Se preservado o núcleo da regulação sobre o fornecimento de energia elétrica e água, de competência da União, lei estadual pode tratar da prestação desses serviços. Com esse entendimento, o ministro Marco Aurélio negou pedido de suspensão de lei do Paraná editada para impedir o corte de energia, por inadimplência, durante a epidemia.
O julgamento, que acontece em Plenário Virtual, foi suspenso nesta quinta-feira (28/5) após pedido de vista do ministro Gilmar Mendes. No centro da discussão está a determinação da Agência Nacional de Energia Elétrica (Aneel) em suspender por 90 dias os cortes no fornecimento de energia elétrica motivados por inadimplência. Posteriormente, leis estaduais foram editadas para impedir o corte de energia por inadimplência durante o período de epidemia.
De acordo com Marco Aurélio, a Constituição “não impede a edição de lei estadual, que sem versar especificamente a prestação dos serviços de fornecimento de energia elétrica e água, venha a produzir impacto na atividade desempenhada pelas concessionárias de serviço público federal”.

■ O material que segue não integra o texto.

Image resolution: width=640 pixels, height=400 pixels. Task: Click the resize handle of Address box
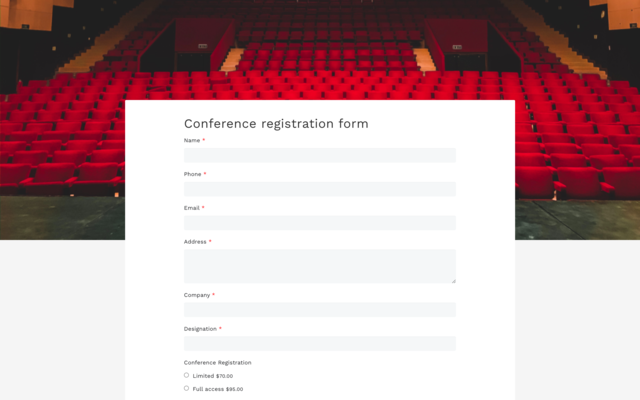point(453,280)
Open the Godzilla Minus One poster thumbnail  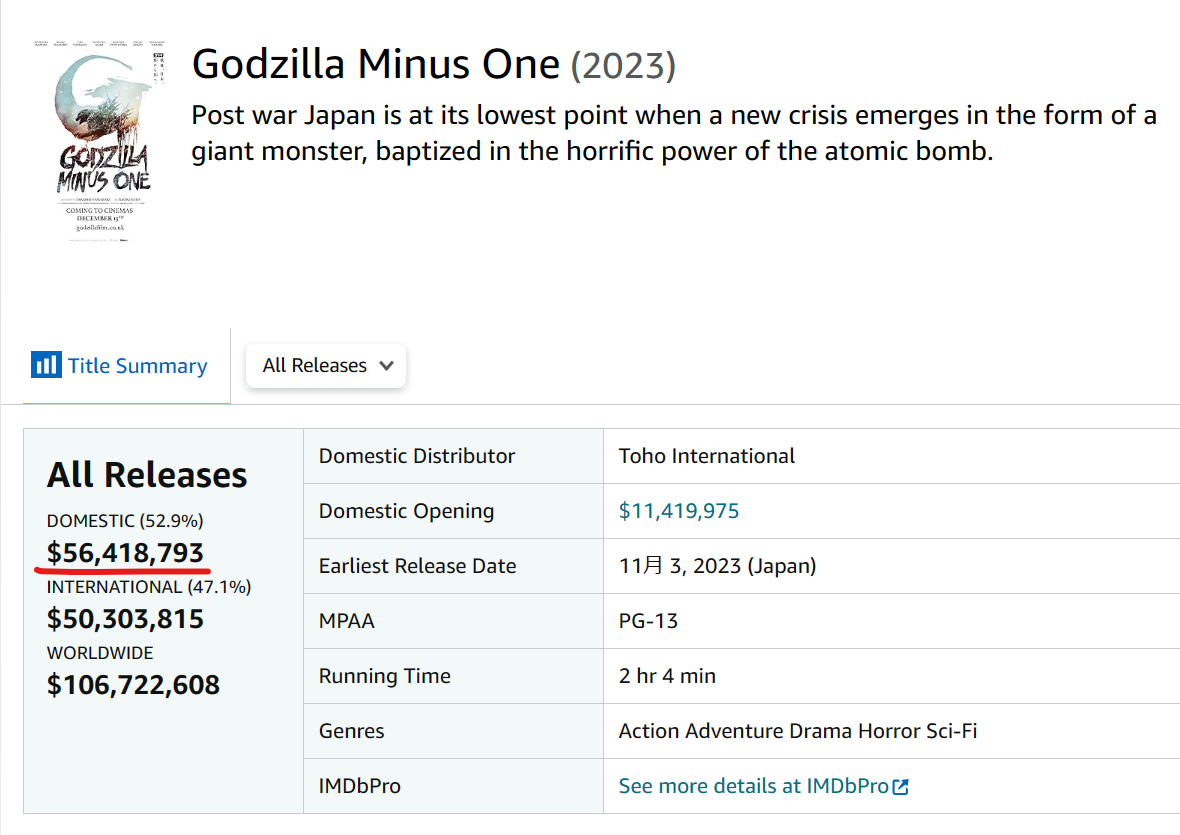point(97,141)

O relator citou que a corte tem precedentes pela inconstitucionalidade de normas estaduais que interferiram diretamente na atividade das concessionárias de energia.
No entanto, considerou que a lei estadual em questão não substituiu ou contradisse a norma federal, “mas a complementa, sob o ângulo da ampliação da proteção do consumidor, consideradas as peculiaridades locais, tal como facultado na Constituição Federal”.
Até o momento votaram para acompanhar o relator os ministros Luiz Edson Fachin, Cármen Lúcia e Alexandre de Moraes. Outras quatro ações diretas de constitucionalidade questionam as normas estaduais que confrontam com a regulação já definida pela autarquia. As ADIs foram ajuizadas pela Associação Brasileira de Distribuidores de Energia Elétrica (Abrade), que pede para anular os dispositivos das leis estaduais.